My java fern was a wreck. Like, demolished. Eaten away almost completley! WTH?! 

Im nervous that somethings may have spread into my big tank with Alle. The whole seeing that sluggy thing after washing them is freaking me out!  I did a 75% water change and spiohned the gravel like mad.
What should I do about that? Should I do a 100% change and clean the substrate, etc? It'd hurt my cycle :c

Also, anyone know his return/complaint policy? Im gonna send an email with pictures, but dont know what to expect :ccccc

I just wanted Alle to be happy, but wahhhh! :'c Pics to be posted soon.


----------



## PewPewPew (Nov 26, 2010)

Oh! And a lot of the anacharis I got was light and dark brown, which I presume to be dead or dying.

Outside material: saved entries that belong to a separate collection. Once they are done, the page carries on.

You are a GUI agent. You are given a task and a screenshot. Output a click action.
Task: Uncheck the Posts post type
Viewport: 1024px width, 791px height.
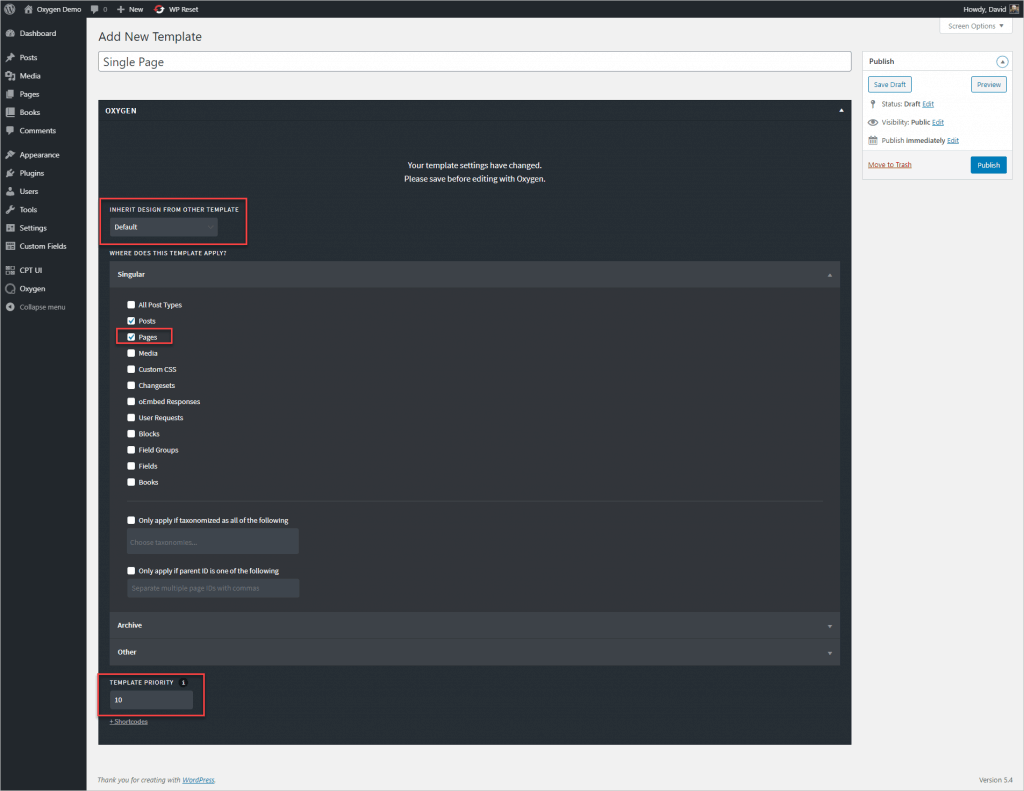131,321
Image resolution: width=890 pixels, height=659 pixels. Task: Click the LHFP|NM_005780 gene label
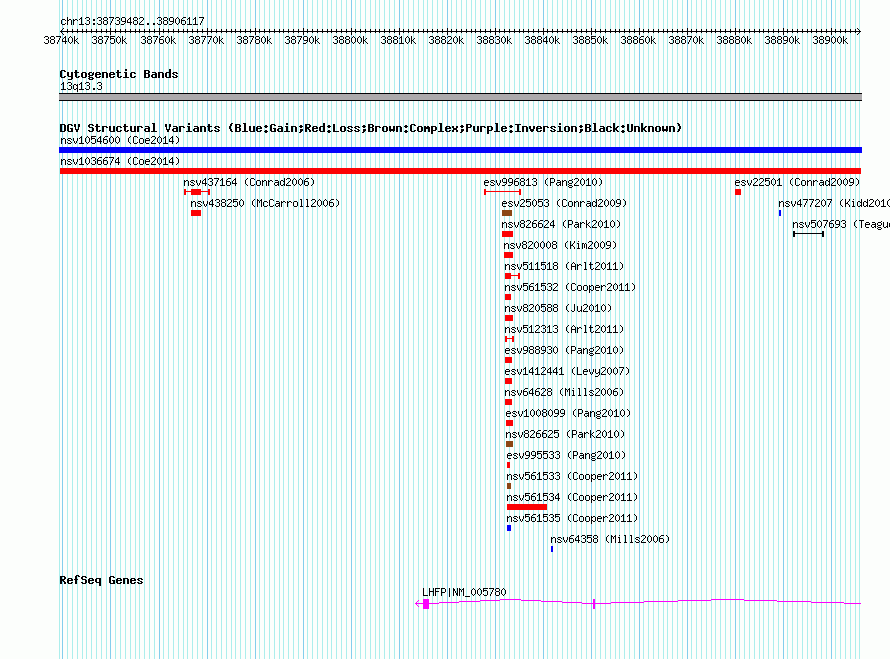[x=464, y=592]
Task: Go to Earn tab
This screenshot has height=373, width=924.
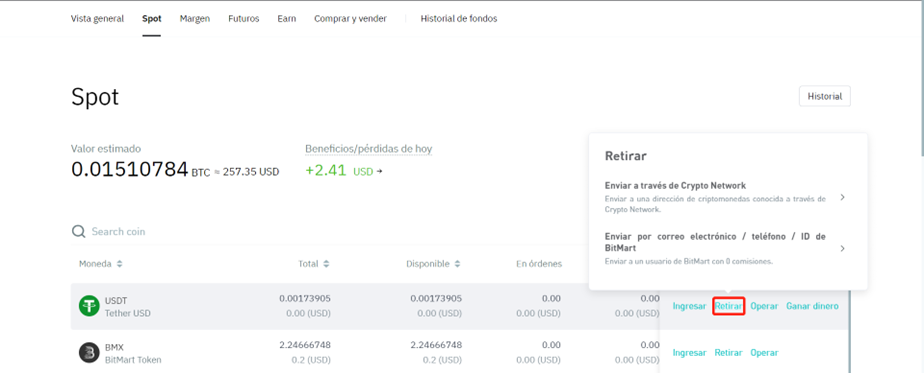Action: point(286,19)
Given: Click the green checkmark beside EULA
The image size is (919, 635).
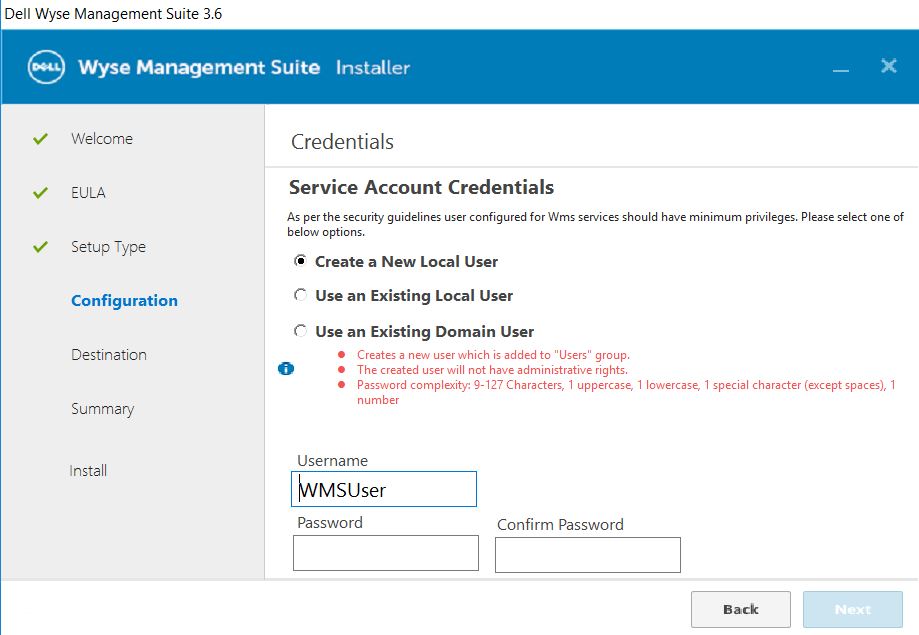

Is this correct?
I mean, I paid a dollar each for what I thought I was only getting a single sprig of, but still!
It has green sprigs, too, but not very many in comparison.Should I get rid of the brown?


----------



## shinybetta (Jul 3, 2010)

Uggg:| I wouldn't worry about having two nerite snails, they only reproduce in brackish to full saltwater. The slug thing is probably a planaria. It is fine, and the fish enjoy eating them.


----------



## PewPewPew (Nov 26, 2010)

Thats good. I havent seen any yet, but Im really not happy that what I bought came with so much GUNK. Like, ew! Seriously!! D:
Im hoping the other little (black) snail is a nerite


----------



## kfish (Oct 5, 2010)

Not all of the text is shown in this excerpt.